• **Provided information**
◇ ◇ ◇ ◇

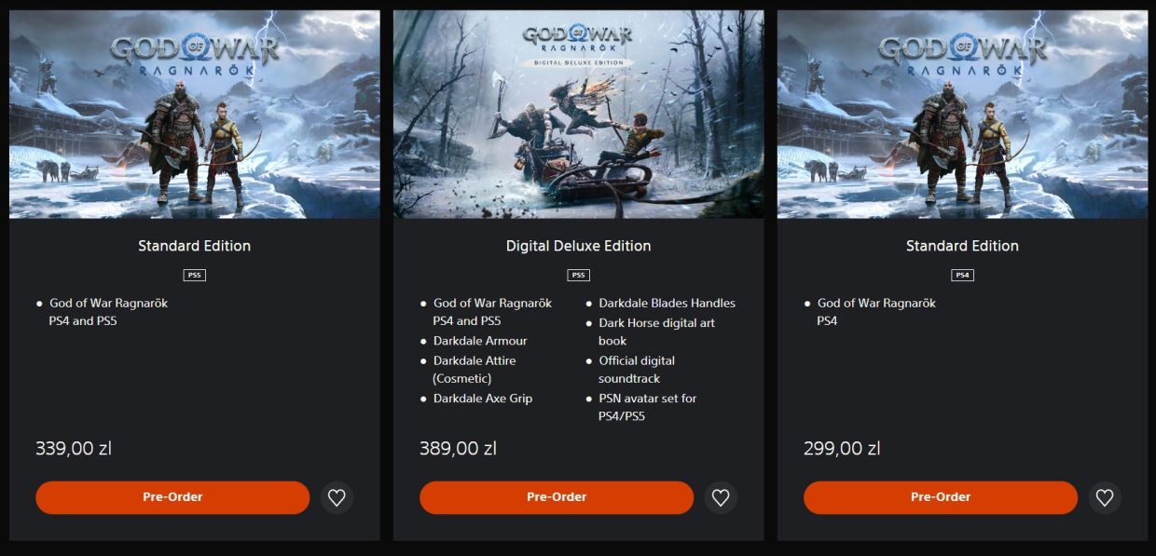
Task: Add PS5 Standard Edition to wishlist
Action: (x=337, y=497)
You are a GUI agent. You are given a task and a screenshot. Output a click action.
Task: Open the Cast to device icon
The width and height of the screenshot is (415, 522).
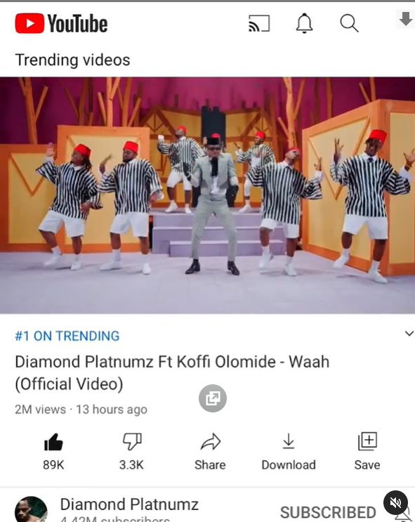[x=259, y=23]
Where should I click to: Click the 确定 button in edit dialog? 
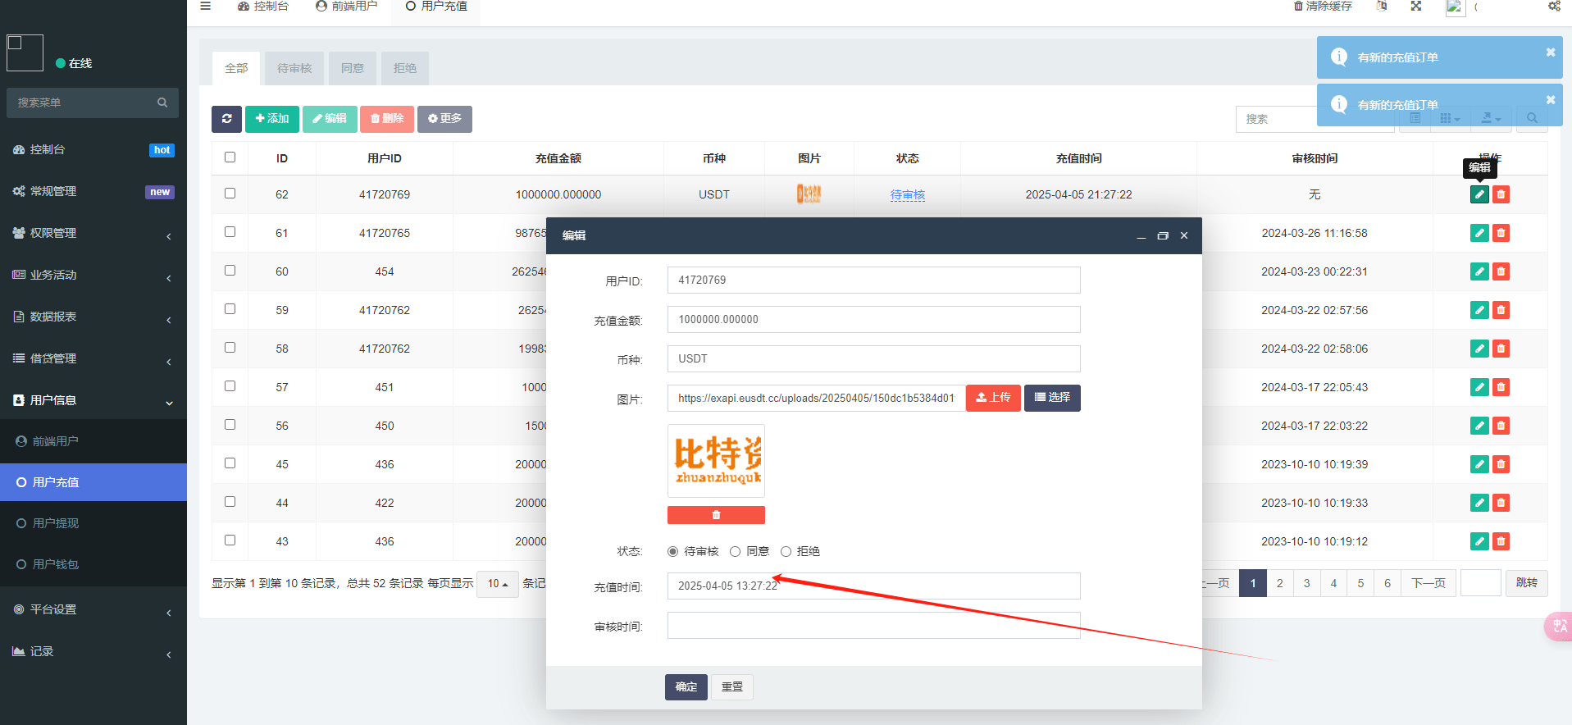tap(686, 687)
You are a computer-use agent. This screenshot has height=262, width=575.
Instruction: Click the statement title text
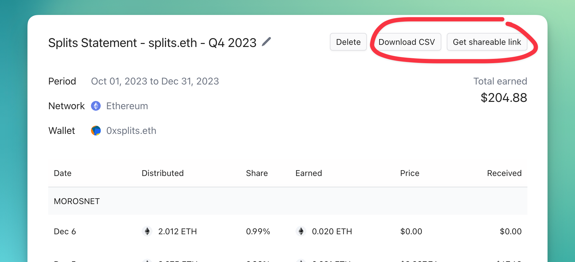point(152,43)
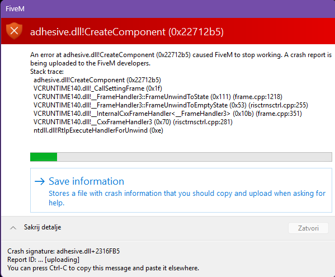This screenshot has width=335, height=277.
Task: Click the red shield error icon
Action: pos(14,31)
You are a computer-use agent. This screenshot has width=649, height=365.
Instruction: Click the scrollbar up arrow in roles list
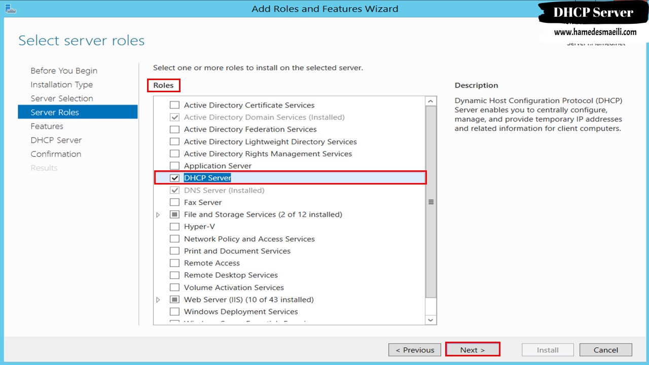(x=431, y=101)
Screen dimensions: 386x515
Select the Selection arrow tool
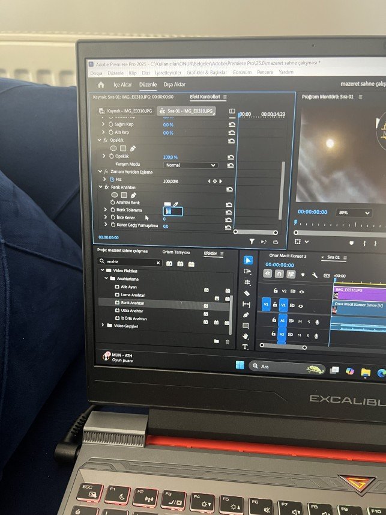[x=247, y=261]
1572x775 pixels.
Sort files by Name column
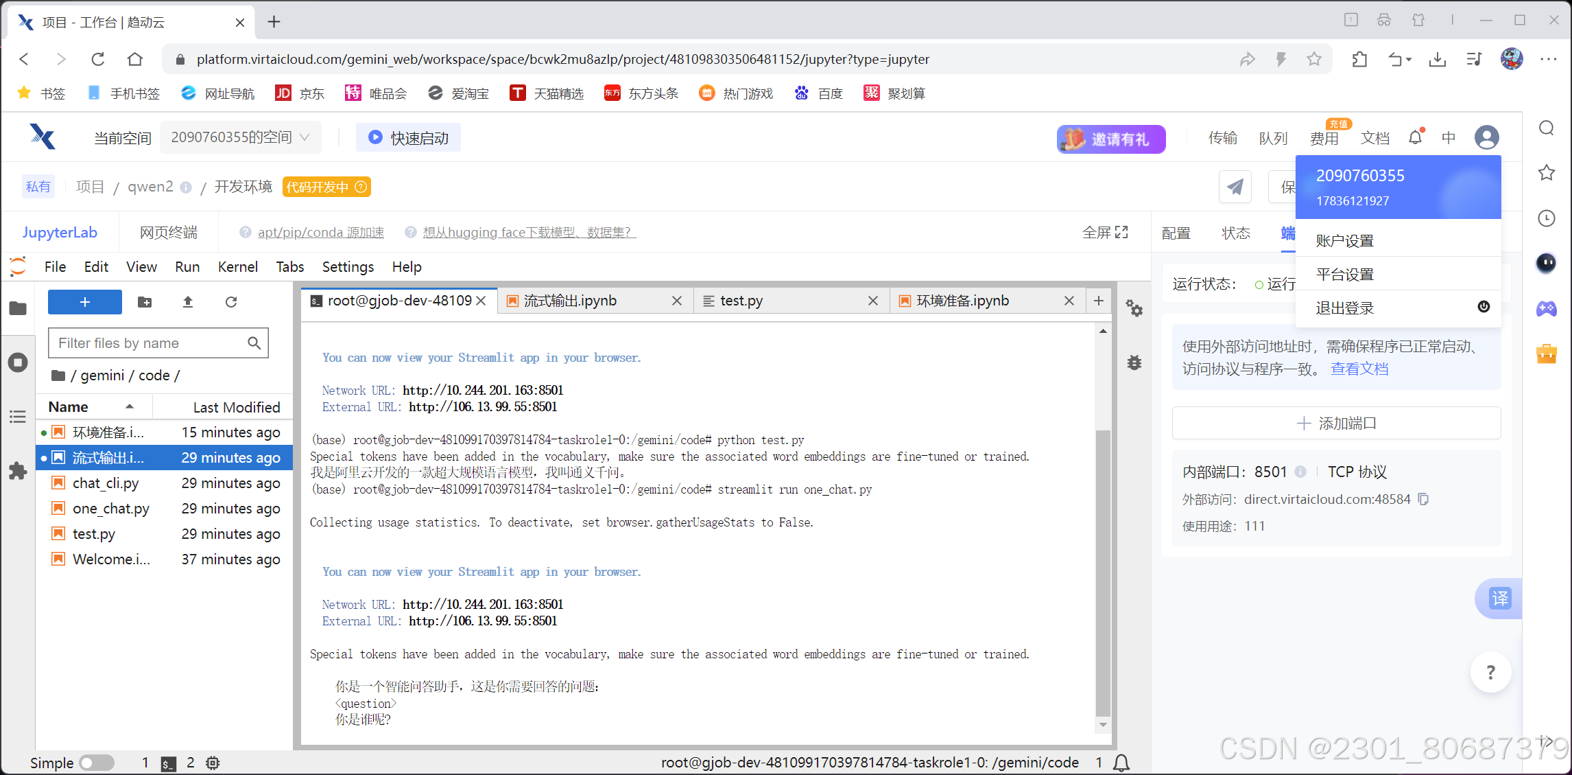point(69,407)
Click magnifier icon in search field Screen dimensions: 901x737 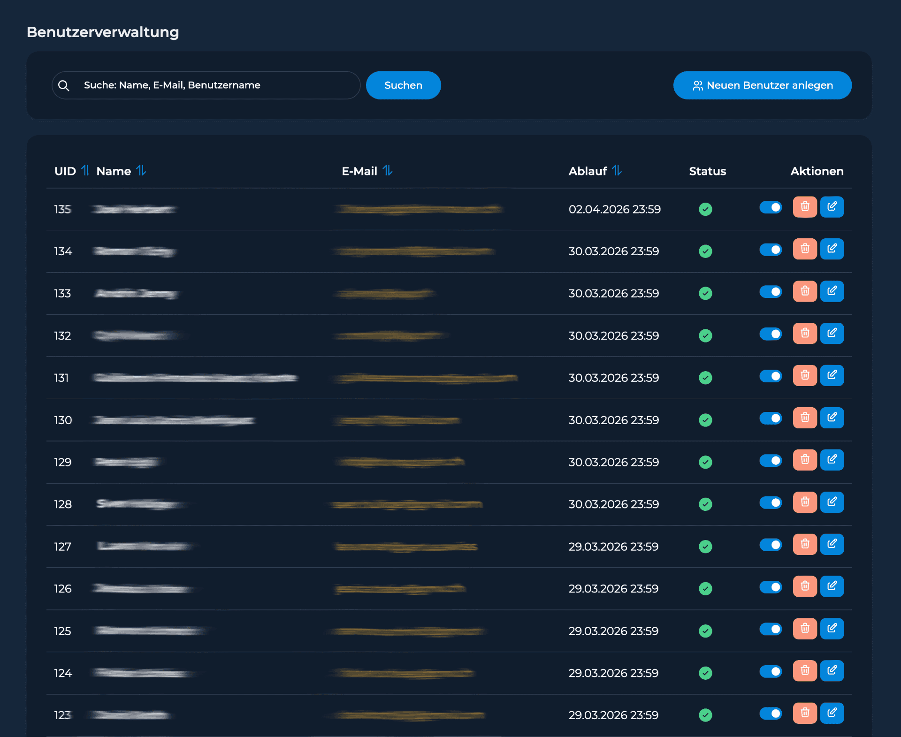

◇ ◇ ◇ ◇

• **Exercise requirements**
Render every one of the lines above as a JSON list of strings, one string per line, with blank lines omitted. Leave the pictures out.

• **Task response**
[
  "Task: Add PS5 Standard Edition to wishlist",
  "Action: (x=337, y=497)",
  "You are a GUI agent. You are given a task and a screenshot. Output a click action.",
  "Task: Open the Cast to device icon",
  "The width and height of the screenshot is (415, 522).",
  "[x=259, y=23]",
  "Where should I click to: Click the 确定 button in edit dialog? ",
  "tap(686, 687)",
  "You are a computer-use agent. This screenshot has height=262, width=575.",
  "Instruction: Click the statement title text",
  "point(152,43)",
  "This screenshot has width=335, height=277.",
  "Task: Click the red shield error icon",
  "Action: pos(14,31)",
  "You are a computer-use agent. This screenshot has width=649, height=365.",
  "Instruction: Click the scrollbar up arrow in roles list",
  "(x=431, y=101)",
  "Screen dimensions: 386x515",
  "Select the Selection arrow tool",
  "[x=247, y=261]",
  "1572x775 pixels.",
  "Sort files by Name column",
  "point(69,407)",
  "Click magnifier icon in search field Screen dimensions: 901x737 "
]